I dug into my stash and found this gorgeous violet/purple/periwinkle laceweight merino from Inspirations Yarn. Margaret hand-dyed this especially for me in her "Espresso" laceweight. I think the subtly blended colors are just perfect, and they are not so disparate that they detract from the lacework. I hope Mr. Buegler would approve. The yarn is very soft, and the shawl will be amethystly cozy. My birthday is in February, and I've always had a fondness for all things purple. My birthstone is amethyst, and my favorite color is violet.
Since I've started organizing my stash on Ravelry, I've begun to make some real decisions about what yarns to use for projects. Thus far, I've used Ravelry mainly for organization and reading about other knitters and projects.

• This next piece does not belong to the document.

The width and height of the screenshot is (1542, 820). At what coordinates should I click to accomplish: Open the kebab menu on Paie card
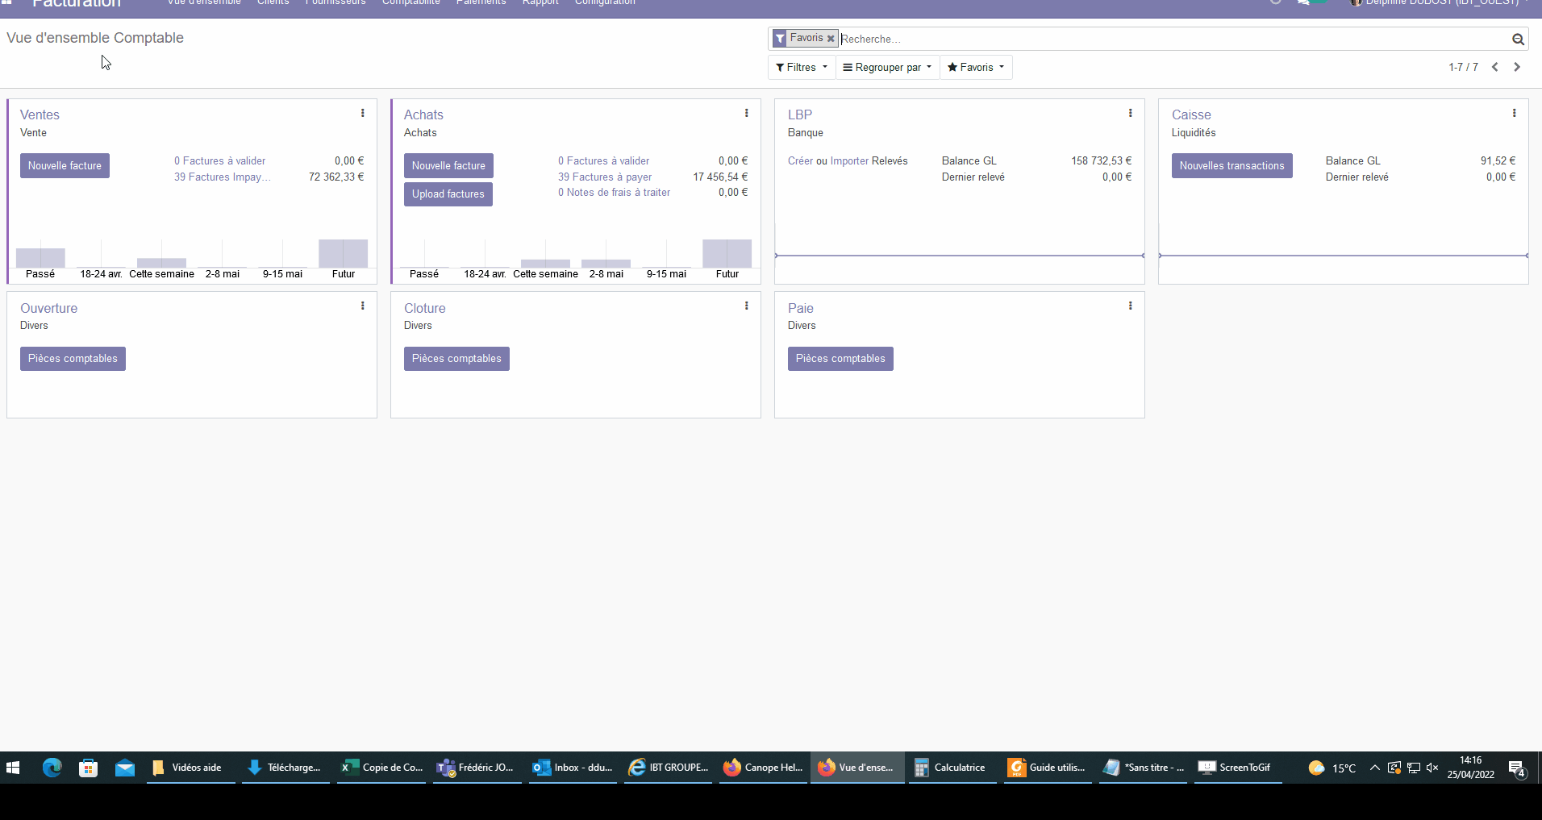1131,306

The socializing part of Ravelry is great, but it just adds another "thing to do" to my list of groups and forums.
Digging into my stash was particularly therapeutic and delightful. In recent years, I've earned some yarns by knitting samples for designers, and other yarns I've found by chance while visiting a yarn shop or a knitting show or conference. I gave up the idea of just buying yarn for specific projects long ago.
Now, my stash is my yarn shop. It's not as big as some knitters' stashes, but certainly respectable as far as stashes go. I've already photographed about 40 different yarns for my Stash organization project on Ravelry. This may be about half of my stash, but I won't know until it's all categorized and labeled. Do not judge me, lest ye be judged.
Ravelry's Stash tool allows a member to post a photograph and all the details about the yarn, including quantity, color, content, weight, gauge, etc. You can make notes about a potential project or anything else pertinent. In many cases, the yarn is already listed in Ravelry's database, so entering a yarn description is simple -- just modify the sample information to fit your specifications. If the yarn is not in Ravelry's database, you are given the option to add yours as the first example.
The entire Stash is then downloadable to Excel for data manipulation and sorting by color, fiber content, manufacturer, etc. This is a great tool for planning projects. Sometimes, I remember a color or type of yarn in my stash, but then I don't know how much I have or even where it is located. My overtaxed brain can use all the help it can get.
Ravelry's Stash tool has opened my eyes to my own stash. I have new appreciation for the yarns I've collected, and now I can see them all in one place. (Okay, two places. I did have to upload all the photos to flickr, the prefered photo host for Ravelry.)